Elle navigua alors dans un pur paysage d’altitude : pins serrés contre versants abrupts, dômes noirs rivés au ciel, travées sombres et profondes des rivières à sec... Le ciel était couvert. Il n’était plus question de douceur, d’air marin, ni même de végétation provençale. C’était la pierre et le froid qui possédaient désormais les lieux. Diane suivait toujours la nationale, au-dessus du lit du Var asséché.
Au bout d’une heure de route, après avoir emprunté d’interminables voies en lacets, elle découvrit enfin le paysage qu’elle attendait : un lac au creux d’une vallée, qui ressemblait à un miroir reflétant la lumière de l’orage. Sa surface oscillait entre le gris et le bleu. Des vaguelettes s’y hérissaient, telles des lames d’acier. Autour, c’était un lacis d’émeraude. Les conifères, dressés comme des couteaux, semblaient blesser les nuages. Diane frémit. Elle pouvait sentir la cruauté de chaque cime, de chaque reflet, de chaque détail, aiguisé par le soleil fébrile qui perçait la noirceur du ciel.
Au détour d’un virage, elle aperçut une clairière. Des bâtiments de rondins y formaient un hameau à quelques mètres du rivage. Irène Pandove avait dit : « Un ranch en forme de U, au bord du lac. » Diane emprunta la route qui serpentait vers la vallée.
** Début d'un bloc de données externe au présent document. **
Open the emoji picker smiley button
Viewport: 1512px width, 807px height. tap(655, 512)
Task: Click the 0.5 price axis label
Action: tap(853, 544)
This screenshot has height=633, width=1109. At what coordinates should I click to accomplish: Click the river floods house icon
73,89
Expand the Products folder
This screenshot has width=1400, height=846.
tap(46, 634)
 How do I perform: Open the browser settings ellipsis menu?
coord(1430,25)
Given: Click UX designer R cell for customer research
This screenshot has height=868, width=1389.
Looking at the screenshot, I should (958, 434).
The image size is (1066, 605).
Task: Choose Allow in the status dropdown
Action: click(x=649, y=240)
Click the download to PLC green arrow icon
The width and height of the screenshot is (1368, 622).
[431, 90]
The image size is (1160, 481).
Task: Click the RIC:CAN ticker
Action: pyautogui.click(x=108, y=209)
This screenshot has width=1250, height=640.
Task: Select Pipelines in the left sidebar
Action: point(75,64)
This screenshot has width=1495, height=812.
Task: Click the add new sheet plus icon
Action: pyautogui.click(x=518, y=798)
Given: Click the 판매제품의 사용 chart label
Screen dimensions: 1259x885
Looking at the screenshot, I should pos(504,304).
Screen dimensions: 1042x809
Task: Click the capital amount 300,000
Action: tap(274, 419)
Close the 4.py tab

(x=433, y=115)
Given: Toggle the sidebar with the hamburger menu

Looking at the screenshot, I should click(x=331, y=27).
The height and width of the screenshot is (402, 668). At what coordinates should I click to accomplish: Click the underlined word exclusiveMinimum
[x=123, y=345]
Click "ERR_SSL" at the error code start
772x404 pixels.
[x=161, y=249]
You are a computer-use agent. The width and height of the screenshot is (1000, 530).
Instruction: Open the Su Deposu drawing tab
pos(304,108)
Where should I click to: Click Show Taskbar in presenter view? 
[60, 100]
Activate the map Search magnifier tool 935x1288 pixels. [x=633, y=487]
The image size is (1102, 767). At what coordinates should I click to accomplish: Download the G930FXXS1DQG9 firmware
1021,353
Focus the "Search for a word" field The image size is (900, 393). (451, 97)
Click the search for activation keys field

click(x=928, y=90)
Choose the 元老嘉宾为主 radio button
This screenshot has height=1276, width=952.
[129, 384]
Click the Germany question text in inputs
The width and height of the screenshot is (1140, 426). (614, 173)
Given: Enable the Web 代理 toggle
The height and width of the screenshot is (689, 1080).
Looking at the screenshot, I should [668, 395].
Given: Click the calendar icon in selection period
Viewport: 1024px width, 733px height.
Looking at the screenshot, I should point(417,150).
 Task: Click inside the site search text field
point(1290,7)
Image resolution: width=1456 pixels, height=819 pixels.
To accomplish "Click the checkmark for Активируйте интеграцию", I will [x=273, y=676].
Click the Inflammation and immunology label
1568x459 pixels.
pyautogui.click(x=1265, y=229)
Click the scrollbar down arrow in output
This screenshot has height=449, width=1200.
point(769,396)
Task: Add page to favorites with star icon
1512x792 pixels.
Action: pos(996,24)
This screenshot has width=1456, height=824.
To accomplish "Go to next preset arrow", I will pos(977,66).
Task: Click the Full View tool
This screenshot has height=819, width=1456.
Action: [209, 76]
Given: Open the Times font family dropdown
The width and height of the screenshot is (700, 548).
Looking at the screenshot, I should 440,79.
Une pancarte au nom de « Centre aéré du Ceklo » apparut, signalant un sentier de gravier en contrebas. A chaque tournant, Diane voyait se préciser les bâtiments de bois. C’était un vaste ensemble de constructions de couleur brune, entourées par un enclos. Sur la gauche, des pâturages se déployaient, accueillant sans doute durant l’été des chevaux. Sur la droite, des portiques de couleur marquaient les aires de jeux.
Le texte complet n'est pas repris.